While that trance track 'Not Over Yet' may still be applicable to fashion month, we are already certain of fringing. It’s omnipresent: dangling in diamanté at Area, in tinsel form at JW Anderson, heavy in shearling at Bottega Veneta, in multitudes at Christian Dior - and that’s just a single example from each of the Big Four fashion cities.
No one would blame you for associating ‘fringing’ exclusively with ‘Western’. It conjures images of Lil Nas X at awards ceremonies and Madonna during her Music phase - fabulous, in other words. And it is! But the whole cowboy thing is just one of its many guises. Fringing is fabulous because some of it is decidedly camp and most of it is completely unnecessary. A lofty word for it is ‘passementerie’, the art of making elaborate trimmings for things, but we’ll stick to ‘fringing’ for the moment.

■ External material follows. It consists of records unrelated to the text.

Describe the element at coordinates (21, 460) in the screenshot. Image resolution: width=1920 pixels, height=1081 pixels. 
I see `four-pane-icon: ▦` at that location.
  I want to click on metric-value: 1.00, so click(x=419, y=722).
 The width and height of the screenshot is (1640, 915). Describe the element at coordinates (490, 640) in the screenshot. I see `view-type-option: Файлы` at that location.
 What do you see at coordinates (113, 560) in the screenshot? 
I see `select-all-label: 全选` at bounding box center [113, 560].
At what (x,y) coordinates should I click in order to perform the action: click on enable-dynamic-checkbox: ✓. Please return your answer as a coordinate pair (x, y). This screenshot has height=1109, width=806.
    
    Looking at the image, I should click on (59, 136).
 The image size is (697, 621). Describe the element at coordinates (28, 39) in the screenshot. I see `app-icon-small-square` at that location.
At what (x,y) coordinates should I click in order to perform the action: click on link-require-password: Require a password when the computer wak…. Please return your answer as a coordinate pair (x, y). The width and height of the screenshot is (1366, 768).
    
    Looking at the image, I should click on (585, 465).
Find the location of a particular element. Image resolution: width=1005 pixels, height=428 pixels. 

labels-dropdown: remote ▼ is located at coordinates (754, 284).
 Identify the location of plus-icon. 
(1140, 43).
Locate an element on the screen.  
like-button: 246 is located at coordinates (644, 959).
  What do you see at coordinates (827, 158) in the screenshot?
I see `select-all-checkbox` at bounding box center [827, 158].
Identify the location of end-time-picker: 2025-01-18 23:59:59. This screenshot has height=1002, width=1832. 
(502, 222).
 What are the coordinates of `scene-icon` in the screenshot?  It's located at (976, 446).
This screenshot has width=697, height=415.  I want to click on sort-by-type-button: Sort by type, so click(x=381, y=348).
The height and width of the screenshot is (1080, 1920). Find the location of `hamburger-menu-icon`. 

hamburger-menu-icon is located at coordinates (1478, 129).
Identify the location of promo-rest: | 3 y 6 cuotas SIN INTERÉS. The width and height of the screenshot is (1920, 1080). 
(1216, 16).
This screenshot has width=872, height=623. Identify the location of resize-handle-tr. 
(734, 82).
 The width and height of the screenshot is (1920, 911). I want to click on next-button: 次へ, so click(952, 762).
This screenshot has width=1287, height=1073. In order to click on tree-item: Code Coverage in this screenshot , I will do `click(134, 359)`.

While fringing tends to be a spectacle in itself, fringing in things like chainmail and diamanté ensures an audiovisual spectacle that would not look amiss in a strip club frequented by Rihanna. But, largely for matters of taste and repression, not everyone wants to look like they’re in a strip club frequented by Rihanna. Of course this might have an impact on fun, but opinion on fringing should remain unscathed. If the latest collections have demonstrated anything, it’s that fringing is thoroughly diverse. For every strand of Prada beading, there’s something simpler at Boss - indeed, there’s even something simpler in the Prada show itself. For some, fringing can be as minimal as frayed denim, and for others, it’s as big a deal as something floor-length and waist-high.
Or, you could just get a potentially unmanageable and perpetually greasy fringe cut into your hair - the choice is yours.